Let’s take a look at the text and try to figure out what it means:
לְשֵׁם יִחוּד קֻדְשָׁא בְּרִיךְ הוּא וּשְׁכִינְתֵּיהּ בִּדְחִילוּ וּרְחִימוּ לְיַחֵד שֵׁם י"ה בְּו"ה בְּיִחוּדָא שְׁלִים בְּשֵׁם כָּל יִשְׂרָאֵל
Which roughly translates as:
“In the name of the unity of the Holy One, blessed be He and His presence in fear and compassion to unify the name “Havaya” [i.e., the four-letter name] in its complete unity in the name of all Israel”
What’s this “unity” business? I know I’m grossly oversimplifying this, but I think it’s useful to say that the big-picture goal is to acknowledge that all of the physical creation is subsumed within God’s infiniteness. That’s a radical idea which arguably wipes out the first four of Rambam’s 13 principles. But I digress.
The larger question is: “why just this name (Havaya)?” Isn’t there only one God? What’s the point focusing on one name over all the others? Aren’t they all ways of describing the one God?

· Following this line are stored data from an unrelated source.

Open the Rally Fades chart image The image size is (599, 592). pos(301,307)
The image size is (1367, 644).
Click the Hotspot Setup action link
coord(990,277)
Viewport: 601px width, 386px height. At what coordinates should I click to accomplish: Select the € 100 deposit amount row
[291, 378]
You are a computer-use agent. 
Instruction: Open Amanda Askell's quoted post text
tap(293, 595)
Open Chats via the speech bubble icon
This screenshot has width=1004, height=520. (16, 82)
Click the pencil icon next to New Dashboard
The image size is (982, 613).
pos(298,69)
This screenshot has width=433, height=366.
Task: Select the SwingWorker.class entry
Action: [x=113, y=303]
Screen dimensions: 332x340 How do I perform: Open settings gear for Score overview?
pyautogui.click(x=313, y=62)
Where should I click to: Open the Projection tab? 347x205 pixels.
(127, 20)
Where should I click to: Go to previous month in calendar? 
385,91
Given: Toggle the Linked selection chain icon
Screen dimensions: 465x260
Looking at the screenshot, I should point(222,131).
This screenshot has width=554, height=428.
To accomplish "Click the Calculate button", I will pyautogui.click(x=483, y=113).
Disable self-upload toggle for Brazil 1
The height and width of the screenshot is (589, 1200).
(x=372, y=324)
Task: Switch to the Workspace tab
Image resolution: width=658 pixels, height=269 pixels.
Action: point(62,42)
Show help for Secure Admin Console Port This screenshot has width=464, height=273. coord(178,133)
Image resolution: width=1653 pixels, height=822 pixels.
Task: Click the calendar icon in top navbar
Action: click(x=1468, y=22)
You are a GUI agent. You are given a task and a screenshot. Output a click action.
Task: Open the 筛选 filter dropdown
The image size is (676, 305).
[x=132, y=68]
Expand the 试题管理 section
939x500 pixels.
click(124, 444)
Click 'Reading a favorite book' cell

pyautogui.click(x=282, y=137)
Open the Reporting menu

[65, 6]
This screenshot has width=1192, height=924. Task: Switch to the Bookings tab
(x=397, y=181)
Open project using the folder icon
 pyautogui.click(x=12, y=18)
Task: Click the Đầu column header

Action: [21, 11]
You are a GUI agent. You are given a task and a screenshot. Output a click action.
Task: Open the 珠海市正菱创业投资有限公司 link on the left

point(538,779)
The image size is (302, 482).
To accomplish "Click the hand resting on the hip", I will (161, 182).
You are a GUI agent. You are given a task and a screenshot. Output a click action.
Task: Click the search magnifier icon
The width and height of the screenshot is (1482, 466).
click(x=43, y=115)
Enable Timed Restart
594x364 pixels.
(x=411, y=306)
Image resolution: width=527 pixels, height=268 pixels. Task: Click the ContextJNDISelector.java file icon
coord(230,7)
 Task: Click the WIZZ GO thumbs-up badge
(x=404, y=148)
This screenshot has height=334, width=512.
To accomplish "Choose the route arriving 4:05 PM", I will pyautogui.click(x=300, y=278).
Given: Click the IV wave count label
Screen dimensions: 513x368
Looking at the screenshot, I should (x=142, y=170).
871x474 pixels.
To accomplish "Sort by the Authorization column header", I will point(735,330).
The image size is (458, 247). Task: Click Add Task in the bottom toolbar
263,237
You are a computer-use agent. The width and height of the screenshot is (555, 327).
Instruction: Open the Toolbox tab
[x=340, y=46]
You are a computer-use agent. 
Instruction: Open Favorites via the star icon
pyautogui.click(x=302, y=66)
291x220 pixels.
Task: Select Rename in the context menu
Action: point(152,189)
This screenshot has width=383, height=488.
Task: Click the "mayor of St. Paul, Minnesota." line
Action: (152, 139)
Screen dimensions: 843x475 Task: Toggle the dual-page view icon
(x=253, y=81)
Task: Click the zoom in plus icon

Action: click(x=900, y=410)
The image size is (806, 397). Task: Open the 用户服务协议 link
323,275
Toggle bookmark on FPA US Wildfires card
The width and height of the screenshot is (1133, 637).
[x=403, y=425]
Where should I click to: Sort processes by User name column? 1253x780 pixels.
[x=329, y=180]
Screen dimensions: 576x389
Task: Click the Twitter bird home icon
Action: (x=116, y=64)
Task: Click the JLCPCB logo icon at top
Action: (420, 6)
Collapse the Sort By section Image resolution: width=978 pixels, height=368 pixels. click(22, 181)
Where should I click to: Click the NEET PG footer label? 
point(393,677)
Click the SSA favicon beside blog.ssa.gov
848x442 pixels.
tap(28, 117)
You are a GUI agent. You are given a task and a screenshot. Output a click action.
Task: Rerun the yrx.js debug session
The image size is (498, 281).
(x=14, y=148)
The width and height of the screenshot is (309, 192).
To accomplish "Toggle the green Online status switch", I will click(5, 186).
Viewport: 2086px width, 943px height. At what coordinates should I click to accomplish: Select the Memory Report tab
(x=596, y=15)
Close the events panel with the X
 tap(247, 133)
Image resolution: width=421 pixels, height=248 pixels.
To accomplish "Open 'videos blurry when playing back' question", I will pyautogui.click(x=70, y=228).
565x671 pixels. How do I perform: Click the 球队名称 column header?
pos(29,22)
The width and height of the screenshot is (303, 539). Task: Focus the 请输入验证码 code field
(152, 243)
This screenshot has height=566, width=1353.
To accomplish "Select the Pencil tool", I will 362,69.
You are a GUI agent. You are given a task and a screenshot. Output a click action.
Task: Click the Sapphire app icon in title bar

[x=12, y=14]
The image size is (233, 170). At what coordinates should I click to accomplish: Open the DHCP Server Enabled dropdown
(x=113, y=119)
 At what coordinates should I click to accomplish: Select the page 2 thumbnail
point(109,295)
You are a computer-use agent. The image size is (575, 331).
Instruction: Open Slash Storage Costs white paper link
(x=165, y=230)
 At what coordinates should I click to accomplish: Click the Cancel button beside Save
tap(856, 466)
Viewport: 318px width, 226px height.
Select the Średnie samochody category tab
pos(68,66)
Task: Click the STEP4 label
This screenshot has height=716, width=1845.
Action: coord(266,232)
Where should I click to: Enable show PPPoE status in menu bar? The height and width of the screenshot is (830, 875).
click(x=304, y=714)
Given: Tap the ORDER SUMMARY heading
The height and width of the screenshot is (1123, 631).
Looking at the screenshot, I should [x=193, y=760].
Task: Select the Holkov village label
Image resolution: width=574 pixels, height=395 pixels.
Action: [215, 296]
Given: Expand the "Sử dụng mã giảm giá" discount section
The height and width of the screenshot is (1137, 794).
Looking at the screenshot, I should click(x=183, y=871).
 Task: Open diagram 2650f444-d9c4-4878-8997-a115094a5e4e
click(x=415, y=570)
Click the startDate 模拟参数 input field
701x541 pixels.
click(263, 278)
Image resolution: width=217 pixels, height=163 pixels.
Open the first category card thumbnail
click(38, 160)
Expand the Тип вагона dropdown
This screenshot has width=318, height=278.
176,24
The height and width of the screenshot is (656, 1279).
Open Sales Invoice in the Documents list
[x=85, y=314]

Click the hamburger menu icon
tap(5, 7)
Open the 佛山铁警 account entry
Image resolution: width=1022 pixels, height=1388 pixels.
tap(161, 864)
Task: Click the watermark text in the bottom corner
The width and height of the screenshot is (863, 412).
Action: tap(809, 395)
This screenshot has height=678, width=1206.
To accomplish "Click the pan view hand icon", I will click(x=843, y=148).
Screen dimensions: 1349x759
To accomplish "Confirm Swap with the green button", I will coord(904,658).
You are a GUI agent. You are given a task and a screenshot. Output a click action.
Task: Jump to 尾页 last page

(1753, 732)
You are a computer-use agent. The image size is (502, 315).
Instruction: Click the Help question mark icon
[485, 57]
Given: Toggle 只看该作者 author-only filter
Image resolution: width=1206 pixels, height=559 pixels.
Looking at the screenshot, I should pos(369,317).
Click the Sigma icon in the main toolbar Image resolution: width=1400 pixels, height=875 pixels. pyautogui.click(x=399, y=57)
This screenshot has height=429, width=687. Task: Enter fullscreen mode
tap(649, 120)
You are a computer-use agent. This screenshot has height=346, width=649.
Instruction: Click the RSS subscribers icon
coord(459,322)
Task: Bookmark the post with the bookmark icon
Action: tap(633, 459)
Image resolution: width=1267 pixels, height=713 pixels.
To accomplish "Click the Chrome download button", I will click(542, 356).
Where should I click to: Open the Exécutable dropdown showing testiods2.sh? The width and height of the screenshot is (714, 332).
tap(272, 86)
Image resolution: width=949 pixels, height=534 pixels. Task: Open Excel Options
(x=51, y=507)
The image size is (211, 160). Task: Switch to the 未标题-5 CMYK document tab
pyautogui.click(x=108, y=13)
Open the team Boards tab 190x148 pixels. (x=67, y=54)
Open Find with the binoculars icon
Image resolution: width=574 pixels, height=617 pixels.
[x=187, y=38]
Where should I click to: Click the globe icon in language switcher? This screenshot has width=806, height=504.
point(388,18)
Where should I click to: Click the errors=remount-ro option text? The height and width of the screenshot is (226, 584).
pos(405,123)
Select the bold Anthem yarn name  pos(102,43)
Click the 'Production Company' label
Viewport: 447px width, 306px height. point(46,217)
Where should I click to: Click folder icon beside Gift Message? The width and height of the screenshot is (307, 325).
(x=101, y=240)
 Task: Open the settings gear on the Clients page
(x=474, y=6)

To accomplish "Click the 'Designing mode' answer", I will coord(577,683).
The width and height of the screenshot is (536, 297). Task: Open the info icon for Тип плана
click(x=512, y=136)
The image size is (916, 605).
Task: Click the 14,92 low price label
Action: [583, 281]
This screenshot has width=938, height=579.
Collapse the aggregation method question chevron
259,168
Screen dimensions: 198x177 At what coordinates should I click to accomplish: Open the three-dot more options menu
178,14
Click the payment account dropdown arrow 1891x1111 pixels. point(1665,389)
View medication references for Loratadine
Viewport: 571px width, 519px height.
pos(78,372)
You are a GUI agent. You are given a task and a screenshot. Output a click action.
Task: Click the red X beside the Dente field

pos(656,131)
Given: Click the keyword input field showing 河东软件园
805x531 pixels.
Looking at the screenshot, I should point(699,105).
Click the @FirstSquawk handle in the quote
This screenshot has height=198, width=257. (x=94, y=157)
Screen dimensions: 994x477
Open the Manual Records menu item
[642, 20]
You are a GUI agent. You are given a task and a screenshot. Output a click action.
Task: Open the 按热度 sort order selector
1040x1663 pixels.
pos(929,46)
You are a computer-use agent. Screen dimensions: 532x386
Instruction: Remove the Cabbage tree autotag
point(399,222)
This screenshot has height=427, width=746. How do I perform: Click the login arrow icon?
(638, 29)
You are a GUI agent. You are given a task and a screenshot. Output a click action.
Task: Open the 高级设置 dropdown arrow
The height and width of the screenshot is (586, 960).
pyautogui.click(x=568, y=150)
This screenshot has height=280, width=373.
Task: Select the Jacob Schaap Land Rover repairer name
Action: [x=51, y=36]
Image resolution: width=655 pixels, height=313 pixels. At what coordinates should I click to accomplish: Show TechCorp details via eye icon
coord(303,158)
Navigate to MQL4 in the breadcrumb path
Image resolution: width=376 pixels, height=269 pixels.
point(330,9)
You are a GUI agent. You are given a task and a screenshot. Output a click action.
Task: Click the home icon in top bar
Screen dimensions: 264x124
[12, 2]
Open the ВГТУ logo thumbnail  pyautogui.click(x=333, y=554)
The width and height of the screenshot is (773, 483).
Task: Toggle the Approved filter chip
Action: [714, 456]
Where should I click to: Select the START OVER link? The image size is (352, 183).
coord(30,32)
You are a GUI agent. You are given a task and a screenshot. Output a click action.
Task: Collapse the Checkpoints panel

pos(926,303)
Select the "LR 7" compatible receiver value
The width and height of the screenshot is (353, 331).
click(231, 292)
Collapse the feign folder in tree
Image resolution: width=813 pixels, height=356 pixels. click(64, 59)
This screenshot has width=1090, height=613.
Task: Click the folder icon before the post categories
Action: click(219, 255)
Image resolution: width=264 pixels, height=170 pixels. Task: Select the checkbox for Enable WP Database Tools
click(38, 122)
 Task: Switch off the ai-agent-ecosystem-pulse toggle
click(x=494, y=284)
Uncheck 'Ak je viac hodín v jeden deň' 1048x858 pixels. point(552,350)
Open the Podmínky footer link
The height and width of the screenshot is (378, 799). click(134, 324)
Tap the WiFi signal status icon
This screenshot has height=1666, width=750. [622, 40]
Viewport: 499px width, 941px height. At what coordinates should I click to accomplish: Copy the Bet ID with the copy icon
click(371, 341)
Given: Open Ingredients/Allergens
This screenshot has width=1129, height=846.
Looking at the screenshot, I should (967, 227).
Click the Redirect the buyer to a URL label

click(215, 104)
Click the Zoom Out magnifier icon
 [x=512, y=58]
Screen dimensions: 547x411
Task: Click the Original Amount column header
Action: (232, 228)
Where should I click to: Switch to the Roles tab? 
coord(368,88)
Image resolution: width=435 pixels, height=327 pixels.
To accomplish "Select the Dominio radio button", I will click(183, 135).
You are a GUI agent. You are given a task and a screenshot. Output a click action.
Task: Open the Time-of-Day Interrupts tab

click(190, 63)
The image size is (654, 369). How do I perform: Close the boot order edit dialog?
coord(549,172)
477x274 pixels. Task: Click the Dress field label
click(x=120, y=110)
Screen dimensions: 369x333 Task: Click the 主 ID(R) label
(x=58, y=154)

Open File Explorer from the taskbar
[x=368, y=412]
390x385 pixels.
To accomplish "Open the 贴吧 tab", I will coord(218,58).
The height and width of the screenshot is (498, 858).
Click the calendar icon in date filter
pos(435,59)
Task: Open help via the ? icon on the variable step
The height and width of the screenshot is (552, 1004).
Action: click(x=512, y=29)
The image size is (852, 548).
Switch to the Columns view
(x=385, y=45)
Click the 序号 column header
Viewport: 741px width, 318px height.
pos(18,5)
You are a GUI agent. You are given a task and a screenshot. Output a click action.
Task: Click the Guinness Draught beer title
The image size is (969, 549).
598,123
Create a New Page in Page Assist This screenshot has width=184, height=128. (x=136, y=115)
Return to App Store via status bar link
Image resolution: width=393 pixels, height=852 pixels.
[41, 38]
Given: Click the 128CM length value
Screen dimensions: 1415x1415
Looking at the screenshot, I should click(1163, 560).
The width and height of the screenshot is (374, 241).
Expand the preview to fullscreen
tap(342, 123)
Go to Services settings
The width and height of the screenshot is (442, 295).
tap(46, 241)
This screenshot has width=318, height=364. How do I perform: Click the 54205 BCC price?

I believe that the most likely explanation follows the plain meaning of the words when understood in the context of their authors’ ideological context. In other words, when kabbalists refer to Havaya, or elokim, or Kah, or other names of God, they’re thinking about very different things. Take this passage from the Zohar (פרשת בשלח דף ע”ב) as an example:
אמר רבי אבא, מאי דכתיב “היש יהו”ה בקרבנו אם אין”, וכי טפשין הוו ישראל דלא ידעי מלה דא, והא חמו שכינתא קמייהו, וענני כבוד עלייהו דסחרן לון, ואינון אמרו היש יהו”ה בקרבנו אם אין, גוברין דחמו זיו יקרא דמלכיהון על ימא, ותנינן ראתה שפחה על הים מה שלא ראה יחזקאל, אינון אשתכחו טפשין ואמרו היש יהו”ה בקרבנו אם אין. אלא הכי קאמר רבי שמעון, בעו למנדע בין עתיקא סתימאה דכל סתימין דאקרי אין, ובין זעיר אנפין דאקרי יהו”ה, ועל דא לא כתיב היש יהו”ה בקרבנו אם לא, כמה דכתיב הילך בתורתי אם לא, אלא היש יהו”ה בקרבנו אם אין, אי הכי אמאי אתענשו, אלא על דעבידו פרודא, ועבידו בנסיונא, דכתיב ועל נסותם את יהו”ה, אמרו ישראל אי האי נשאל בגוונא חד, ואי האי נשאל בגוונא אחרא, ועל דא מיד “ויבא עמלק”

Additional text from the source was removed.